JuliaSparse / SparseArrays.jl

SparseArrays.jl is a Julia stdlib
https://sparsearrays.juliasparse.org/
Other
92 stars 52 forks source link

`findmin(A; dims=1)` is much slower than manually looping over. #510

Closed pratyai closed 9 months ago

pratyai commented 9 months ago

Some demo:

using SparseArrays

# setups
n = 10000
halfhalf = a -> SparseMatrixCSC(a.m, a.n, a.colptr, a.rowval, a.nzval .- 0.5);
symmetrize = a -> (a + a')/2;
A = halfhalf(symmetrize(sprand(n, n, 0.1)));  # nnz(A) == 19004033
function manualmincol(a)
   local mincols = zeros(Int, a.m)
   local minvals = zeros(Float64, a.m)
   for c in 1:a.m
       local rb, re = a.colptr[c], a.colptr[c+1]
       if rb == re
           continue
       end
       local minval::Float64, row_::Int64 = Inf, 0
       for r in rb:(re-1)
           local val, row = a.nzval[r], a.rowval[r]
           if val < minval
               minval, row_ = val, row
           end
       end
       mincols[c], minvals[c] = row_, minval
   end
   return mincols, minvals
end

# test
@time bob = manualmincol(A)[1];
# output: 0.138503 seconds (5 allocations: 156.375 KiB)

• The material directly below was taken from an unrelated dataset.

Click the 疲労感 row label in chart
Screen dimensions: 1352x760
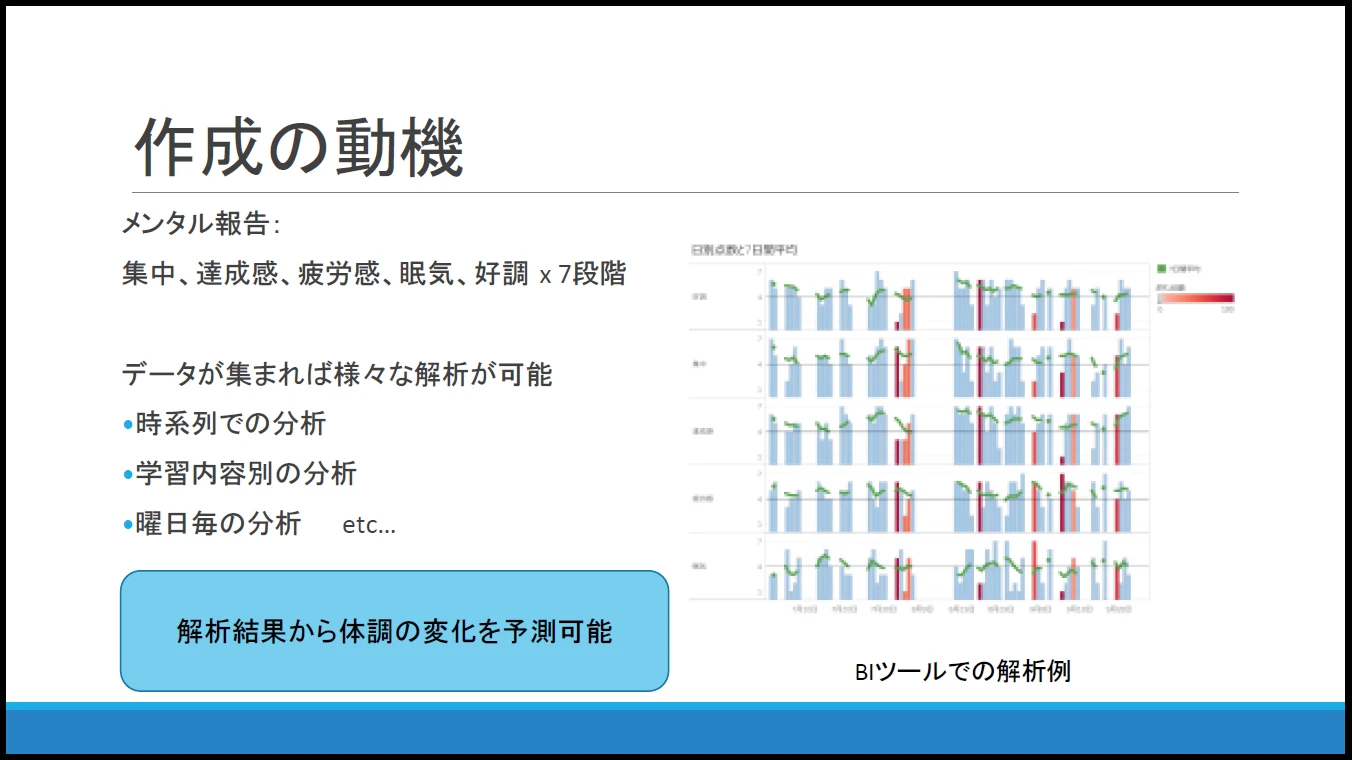coord(701,498)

@time bob2 = findmin(A, dims=1)[2];
# output: 2.414430 seconds (9 allocations: 391.094 KiB)

# check that they are the same
bob2 = Vector(first.(Tuple.(bob2))'[:,1]);
bob2 == bob
# output: true

I believe the reason is that with dims=... it goes through a non-specialised version of findmin():

julia> @which findmin(A, dims=1)
kwcall(::NamedTuple, ::typeof(findmin), A::AbstractArray)
     @ Base reducedim.jl:1130

Does it make sense to "intercept" the dims argument and provide a faster implementation? (I understand that the performance for row and column aggregations would be different, but currently both are much slower than spelling out the loops)

dkarrasch commented 9 months ago

You may need to overload the three-arg function, _findmin(f, A, dims), but otherwise: yes, please, make a PR.